The Children’s Wellbeing and Schools Bill aims to widen access to success by compelling a local authority to keep a register of home-educated children, which will include Charedi children at non-registered schools. The local authority must keep a register of how much time is spent teaching the child and who is doing it. It can visit the home, and the parents must cooperate. If the child’s education is not suitable, steps can be taken to ensure it is suitable.
The objections of the Charedi community, as expressed by Rabbi Gratt, and PR Shimon Cohen strike me as confused and contradictory.
Mr Cohen says the Charedi approach is “no less legitimate” than the mainstream. Yeshivot provide “structure, safeguarding, supervision and strong social opportunities. Home schooling is undertaken by parents, as is their legal responsibility.”
Well, the Bill allows the Charedi community to prove those assertions to the local authority. What’s the problem? If the homeschooling is solid, as Mr Cohen says, then why not bring it into the schools? If the paid teachers lack the skills, the parents can have a rota. More time for everyone. More fun for the children.
Rabbi Gratt’s problem is different. He says it is unfair for the state to dictate what a lawful education is for a Jewish child, and the state should recognise the traditional yeshivah method of teaching, “which is older than the English state itself”. He proposes that no one acts unless the child is referred under existing powers.
That sounds like a “no” both to secular studies, and any state-imposed values. It is also factually dubious – perhaps 1066 isn’t on the home-education radar. And, without a register of children not at school, referral is both almost impossible, and arbitrary.
On that basis, Rabbi Gratt will lose a legal challenge. In 1985, the Court said a religious minority would provide a “suitable education” if it equipped children for life in their own community, and if they left. “Suitable” will now be assessed against the aims of the Bill.

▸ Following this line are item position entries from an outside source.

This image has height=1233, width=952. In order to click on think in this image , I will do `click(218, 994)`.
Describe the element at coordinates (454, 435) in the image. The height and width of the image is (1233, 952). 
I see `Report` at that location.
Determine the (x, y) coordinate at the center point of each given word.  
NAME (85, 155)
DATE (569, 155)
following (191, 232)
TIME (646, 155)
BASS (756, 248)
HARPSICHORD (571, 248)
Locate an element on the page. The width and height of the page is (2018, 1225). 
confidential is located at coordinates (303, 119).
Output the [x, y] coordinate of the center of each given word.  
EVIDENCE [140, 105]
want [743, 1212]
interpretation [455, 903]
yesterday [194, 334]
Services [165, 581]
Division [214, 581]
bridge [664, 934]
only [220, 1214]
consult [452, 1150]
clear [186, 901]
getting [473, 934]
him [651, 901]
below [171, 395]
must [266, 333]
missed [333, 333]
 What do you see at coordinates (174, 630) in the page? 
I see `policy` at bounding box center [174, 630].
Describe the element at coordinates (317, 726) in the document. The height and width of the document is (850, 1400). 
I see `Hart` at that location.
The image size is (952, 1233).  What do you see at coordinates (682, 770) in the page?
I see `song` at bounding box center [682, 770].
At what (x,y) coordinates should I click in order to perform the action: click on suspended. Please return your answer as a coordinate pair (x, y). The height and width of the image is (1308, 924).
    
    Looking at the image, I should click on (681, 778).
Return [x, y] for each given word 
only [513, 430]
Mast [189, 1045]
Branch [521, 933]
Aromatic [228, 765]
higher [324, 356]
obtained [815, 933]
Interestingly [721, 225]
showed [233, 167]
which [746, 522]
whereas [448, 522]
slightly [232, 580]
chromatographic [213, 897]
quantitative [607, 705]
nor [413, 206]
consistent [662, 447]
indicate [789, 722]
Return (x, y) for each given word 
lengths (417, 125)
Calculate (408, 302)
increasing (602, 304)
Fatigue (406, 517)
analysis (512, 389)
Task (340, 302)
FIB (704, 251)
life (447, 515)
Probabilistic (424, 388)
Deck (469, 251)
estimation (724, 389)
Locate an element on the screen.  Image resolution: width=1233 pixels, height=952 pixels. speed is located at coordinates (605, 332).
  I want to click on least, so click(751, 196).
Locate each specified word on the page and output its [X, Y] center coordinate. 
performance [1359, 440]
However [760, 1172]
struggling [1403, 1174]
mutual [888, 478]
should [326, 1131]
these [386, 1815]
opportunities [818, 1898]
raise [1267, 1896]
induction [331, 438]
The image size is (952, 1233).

In 2005, the Court stopped Christians who believed in corporal punishment from thrashing children in school, because the child’s human rights included what the state saw as a minimum standard of behaviour, which the state would impose on adults, whether they liked it or not. That marked the increasing recognition that children should be protected: from abuse by safeguarding standards; and now, from a lack of success by imposing minimum standards on secular education.
So, in my view, empowering the ability to leave will be key. Research carried out by Nahamu, which campaigns against religious extremism, suggested the majority of boys in Chasidic yeshivot (girls can learn secular subjects) aren’t being taught secular subjects. Some aren’t even being taught English. Yet any Charedi adult wishing to live outside their community must learn new skills, new ways of thinking, new concepts.
That requires knowledge. As a long-time learner, I agree that Talmud equips you to learn. But it doesn’t teach the substantive knowledge required. The Act will ensure that knowledge is taught.
Doing so does not, in my opinion, breach parental rights. There is no right to choose a curriculum which disadvantages a child unless he stays in his community.
It seems to me that both Rabbi Gratt and Mr Cohen, fearing the education system might ultimately empower children to leave the Charedi world, are really arguing for a right to control children. But the success the Bill aims for – whilst it may well include material well-being, happiness, religious obligation and lots of other issues, as well as secular education – is not achieved when in Bruce Springsteen’s words: “They bring you up to do just like your Daddy done”. If the Charedi world wants its people to stay, it will have to win the argument.